Volume 2 Supplement 1
Prediction of highly-connected 'hub'-proteins in protein interaction networks using QSAR
© Hsing et al; licensee BioMed Central Ltd. 2010
Published: 04 May 2010
Proteins that are most essential for functioning and viability of bacterial cell have been shown to exhibit larger number of interactions with other cell components. Thus, by identifying the most connected proteins (or hubs) in protein interaction networks (PINs), one may discover prospective drug targets that can be utilized to combat emergent and drug-resistant pathogens such as Methicillin-Resistant Staphylococcus aureus 252 (MRSA). The advantage of using such hub proteins as drug targets lies in their essentiality, non-replaceable position in the PIN and lower rate of mutation, which can help to counter bacterial resistance.
However, finding or predicting such hub proteins remains a challenging task as the corresponding experiments are very costly, while traditional bioinformatics approaches generally fail in forecasting PIN data due to the general lack of agreement between the existing datasets .
Thus, we have decided to utilize various structural and physicochemical features of proteins, related to traditional QSAR properties for predicting highly connected proteins. Using our own in-house generated PIN for the MRSA cell we have trained a boosting tree-based classifier that uses 75 physical and chemical QSAR descriptors computed for all proteins in the interaction network . The utilized parameters included molecular weight, net charge, isoelectric point, hydrophobicity, surface area, solvent accessibilities, electronegativity, secondary structure composition, surface coils and flexibility among other QSAR descriptors.

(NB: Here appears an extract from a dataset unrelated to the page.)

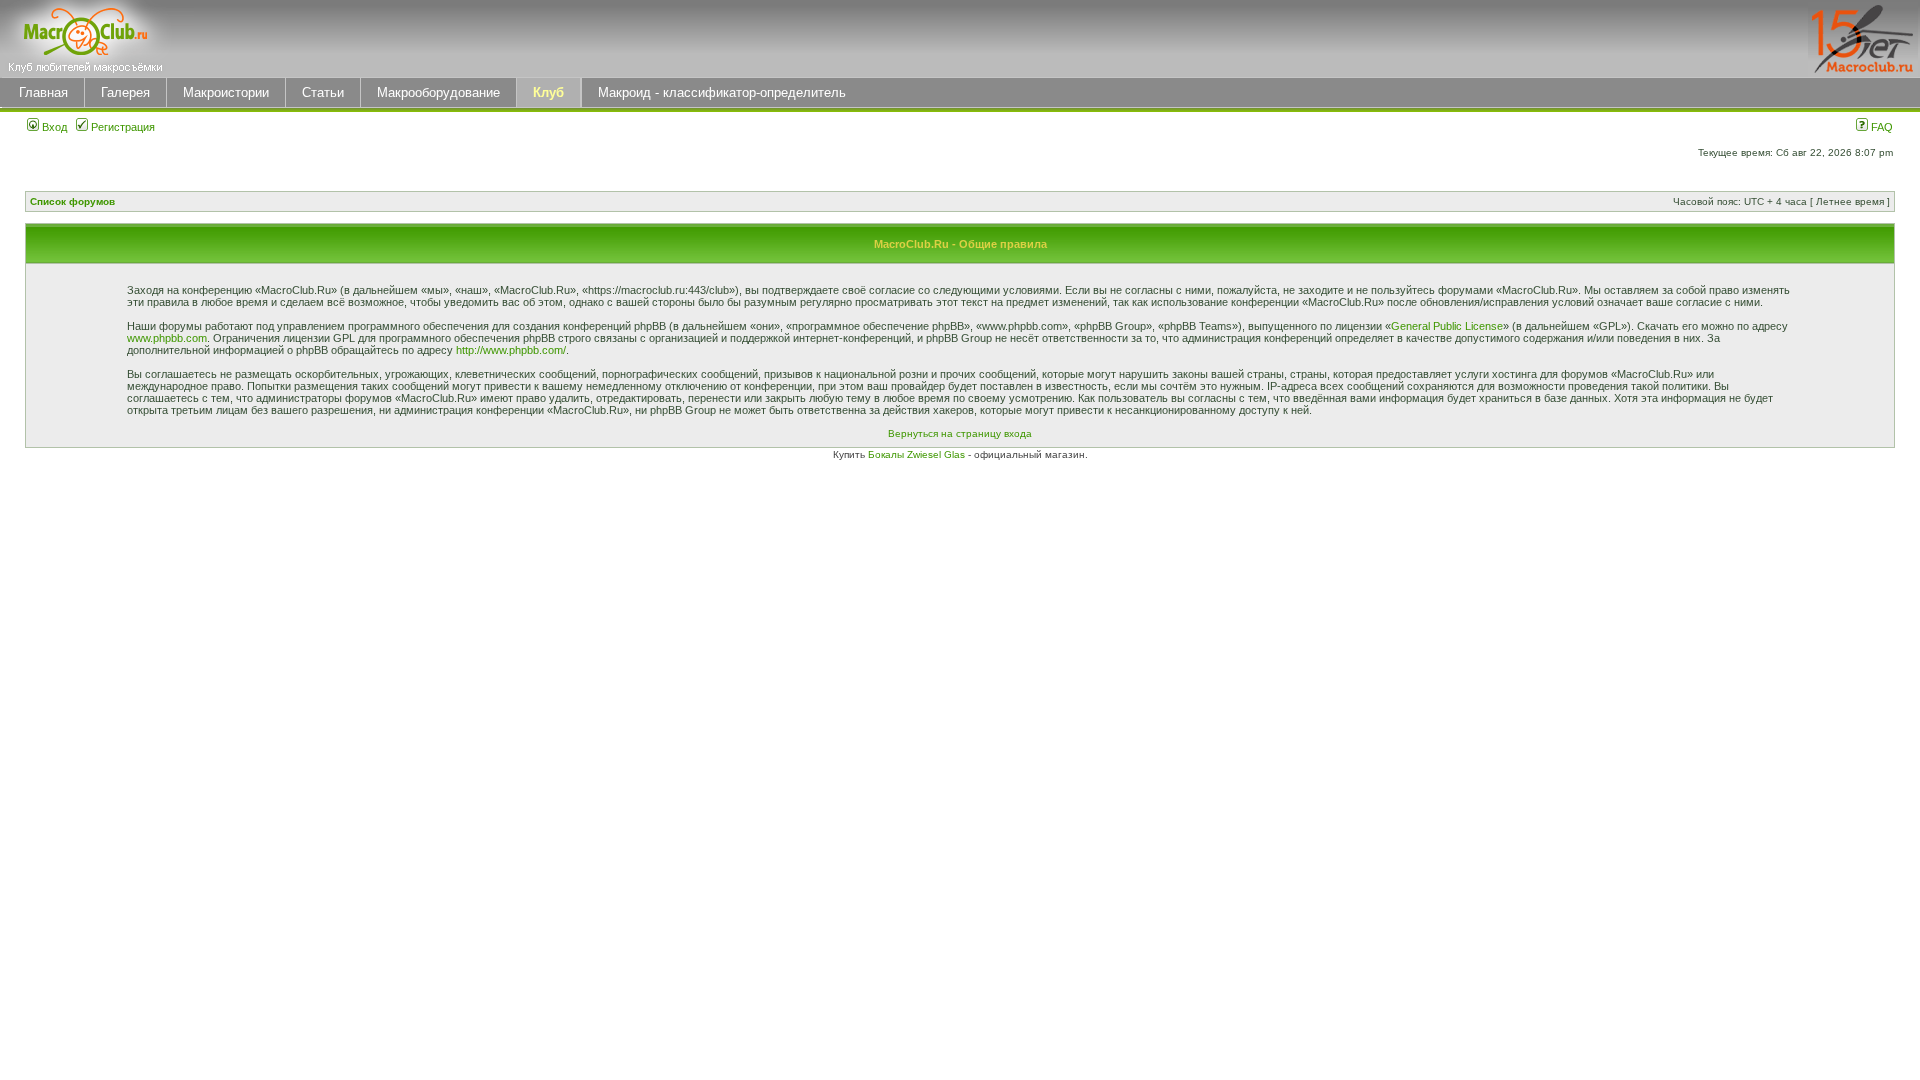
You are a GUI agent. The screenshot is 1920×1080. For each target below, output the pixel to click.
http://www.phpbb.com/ (511, 350)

The developed QSAR model has yielded a high prediction accuracy of 80% for the validation set and was used to predict additional hubs in the rest of the MRSA proteome. The predicted hubs have then been evaluated experimentally and 55% of them were confirmed as high interactors what corresponds to >5 fold dataset enrichment for potential hub-proteins provided by the developed QSAR model.
Thus, the successful development of accurate hub classifiers demonstrated that highly-connected proteins tend to share certain structural and physicochemical features that can be characterized and quantified by conventional QSAR descriptors.
It is anticipated that the developed hub classifiers will represent a useful tool for the prediction of highly-interacting proteins and can find broad application for planning and executing large-scale proteomic experiments and for identification of novel and prospective antibacterial drug targets -- even in those organisms that currently lack protein interaction data.
This article is published under license to BioMed Central Ltd.